Screenshot grounding data:
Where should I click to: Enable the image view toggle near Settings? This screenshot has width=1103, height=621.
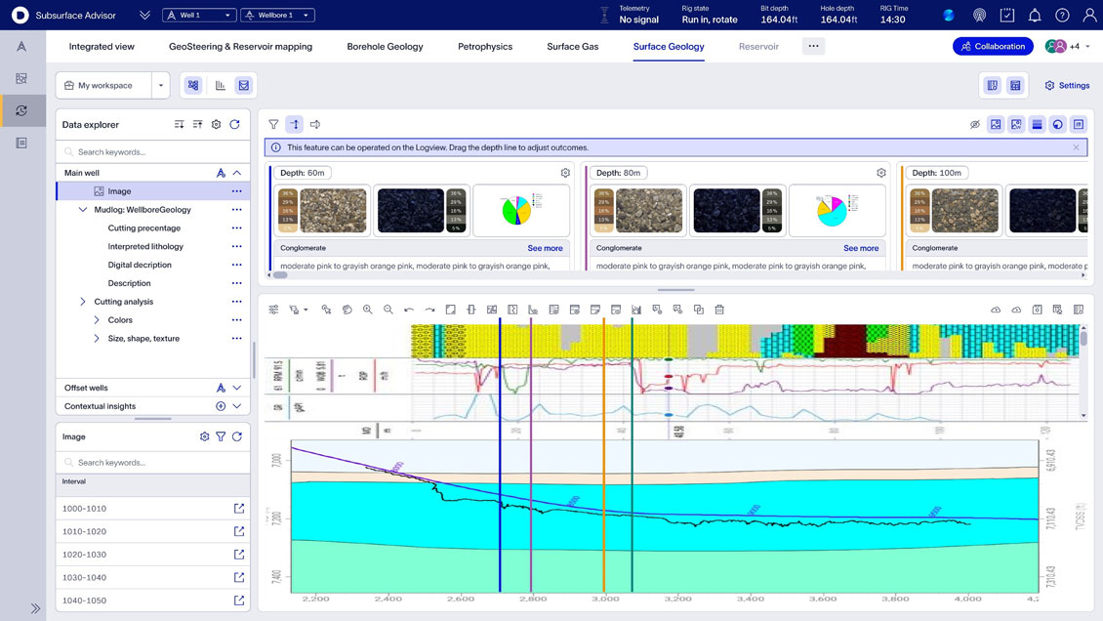coord(991,85)
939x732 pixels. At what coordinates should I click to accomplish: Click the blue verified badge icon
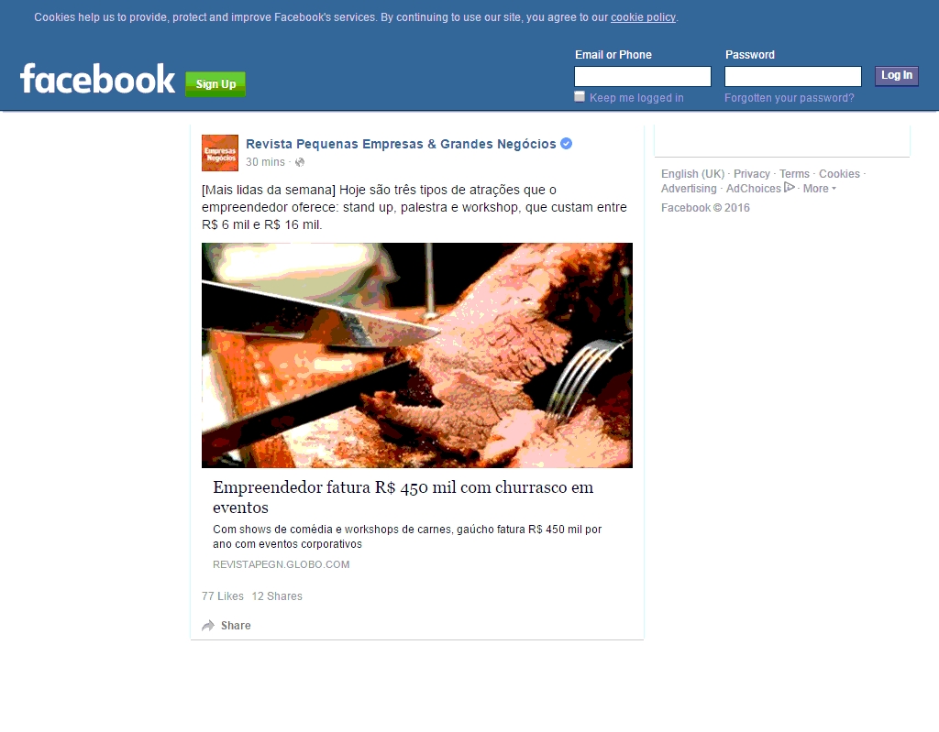(x=566, y=144)
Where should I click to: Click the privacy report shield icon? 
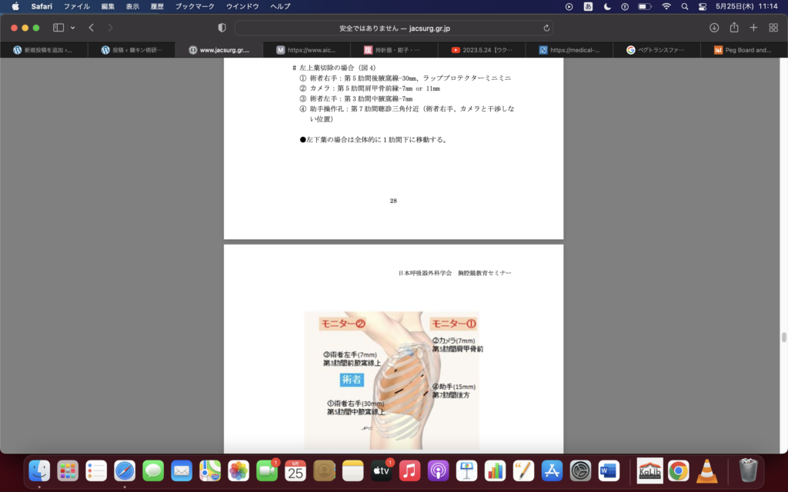point(222,28)
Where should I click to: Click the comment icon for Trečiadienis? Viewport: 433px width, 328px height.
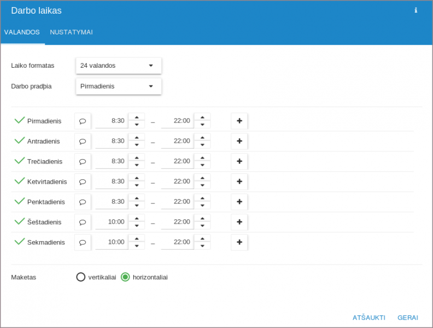pyautogui.click(x=83, y=162)
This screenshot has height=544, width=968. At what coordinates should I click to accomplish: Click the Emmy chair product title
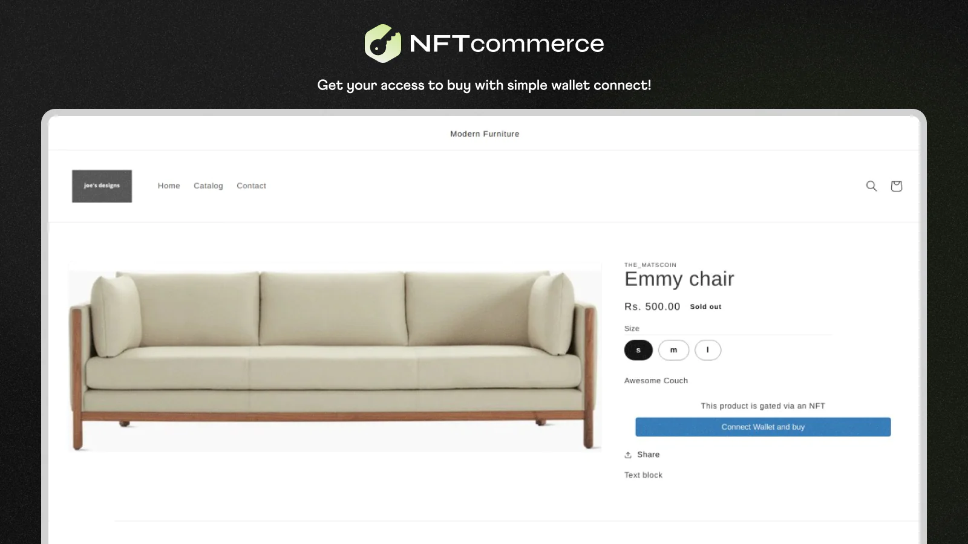tap(679, 279)
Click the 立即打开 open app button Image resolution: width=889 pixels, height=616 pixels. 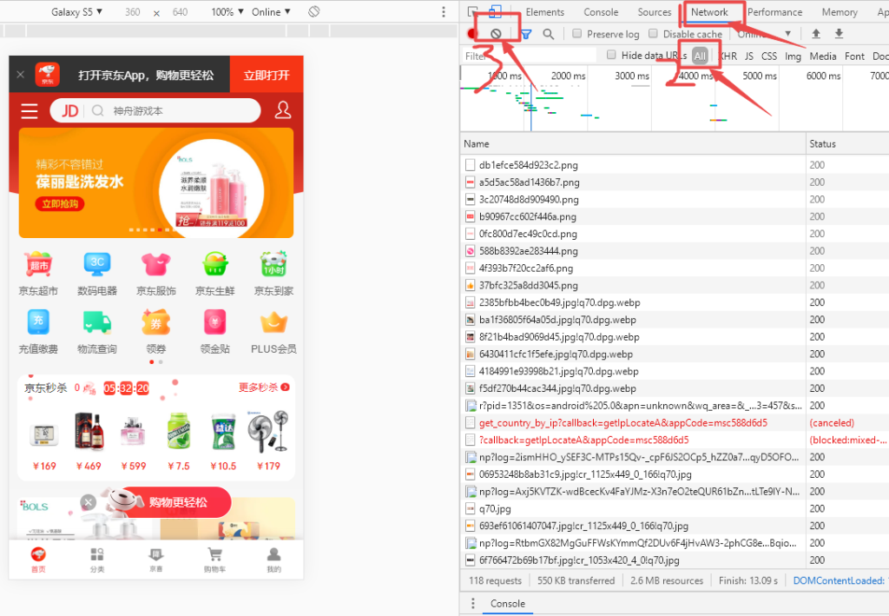[267, 76]
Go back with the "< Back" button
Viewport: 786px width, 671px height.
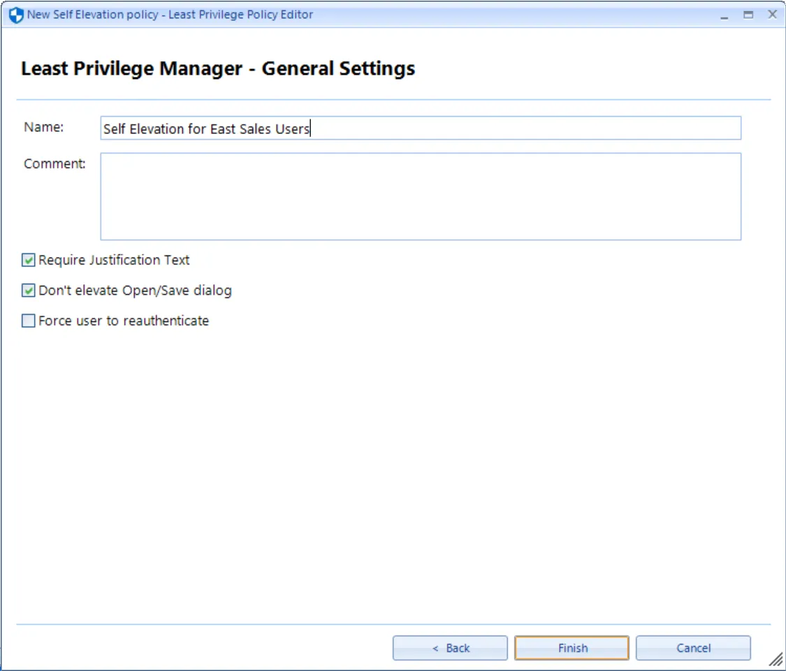point(450,647)
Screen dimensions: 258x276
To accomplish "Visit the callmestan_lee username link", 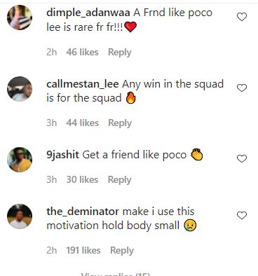I will (83, 84).
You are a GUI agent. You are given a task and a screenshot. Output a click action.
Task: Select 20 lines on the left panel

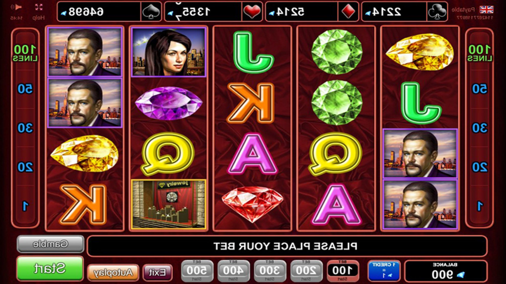(x=25, y=167)
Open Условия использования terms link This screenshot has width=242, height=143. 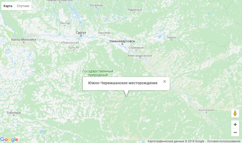(224, 141)
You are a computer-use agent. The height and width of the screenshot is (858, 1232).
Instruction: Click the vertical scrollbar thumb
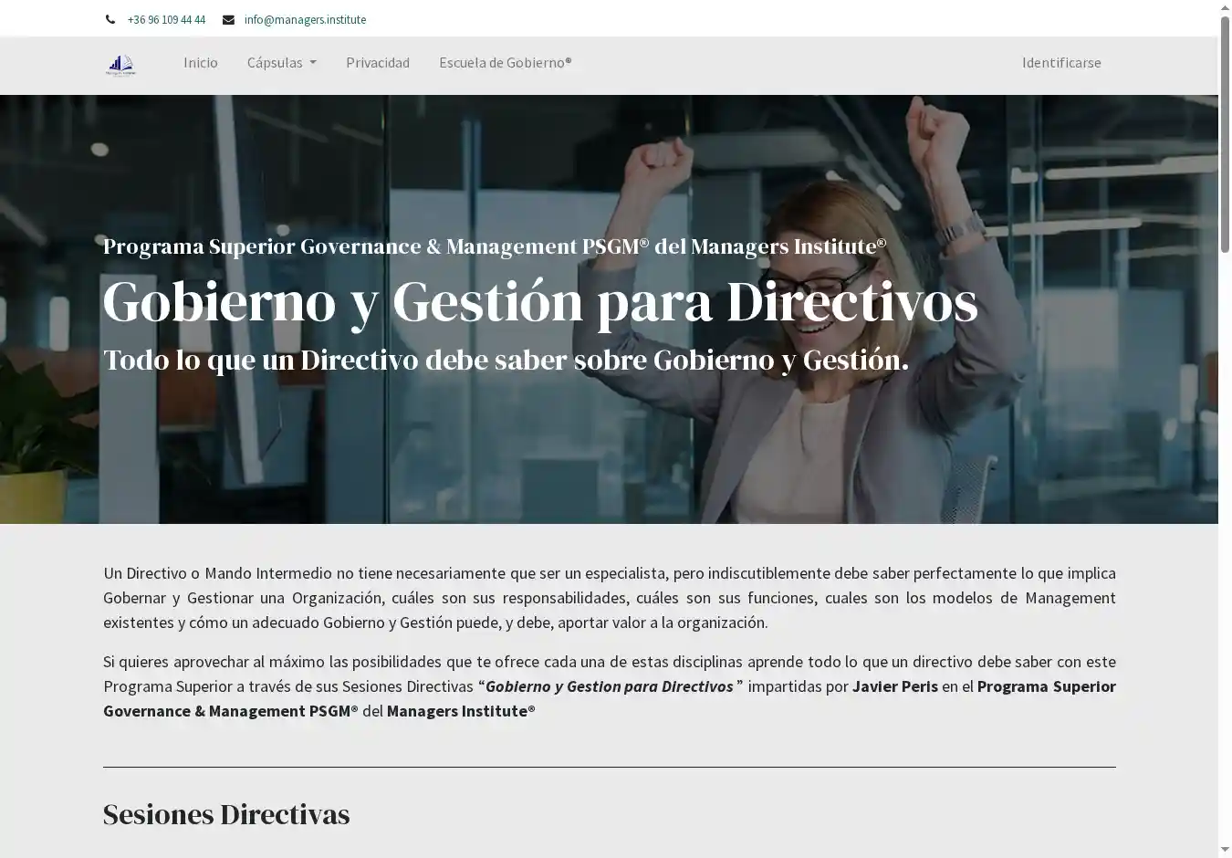1225,132
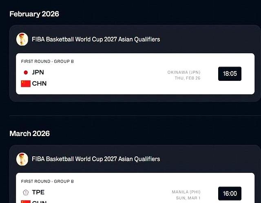Click the China flag beside CHN
The image size is (261, 203).
click(26, 83)
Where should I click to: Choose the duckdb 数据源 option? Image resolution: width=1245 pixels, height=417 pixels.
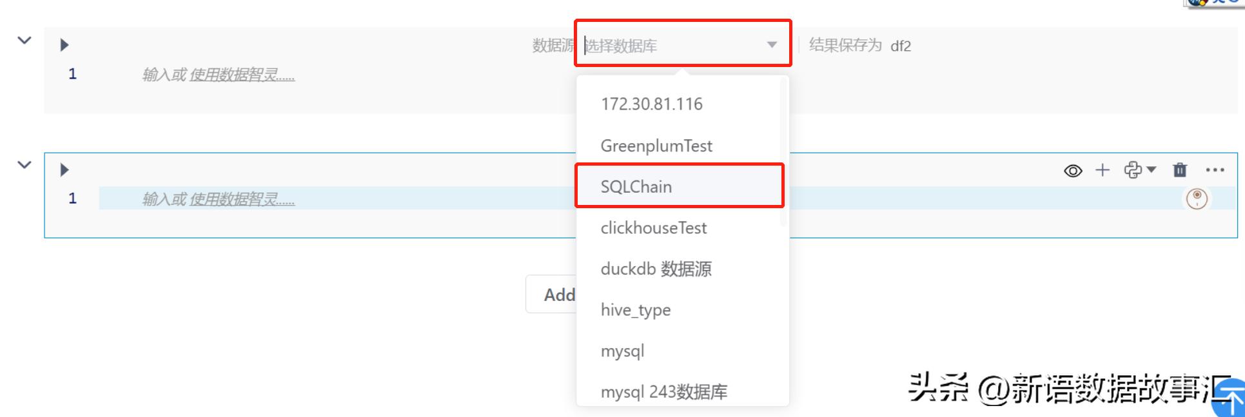tap(656, 269)
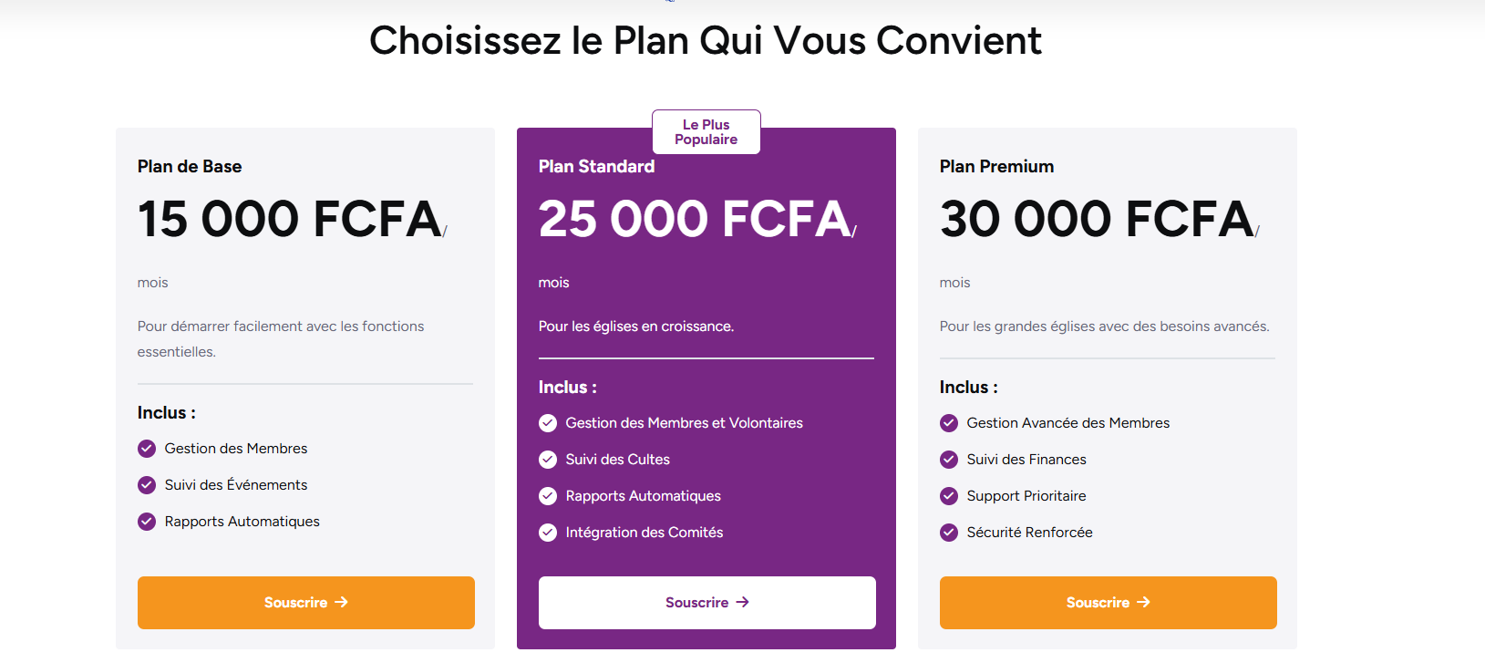This screenshot has width=1485, height=663.
Task: Click checkmark icon beside Suivi des Cultes
Action: 548,460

## WORK INSTRUCTIONS:
Among the records, find every line with the word "agent" and copy it.

## OUTPUT FOR THIS EXERCISE:
You are a GUI agent. You are given a task and a screenshot. Output a click action.
You are a computer-use agent. The height and width of the screenshot is (858, 1232).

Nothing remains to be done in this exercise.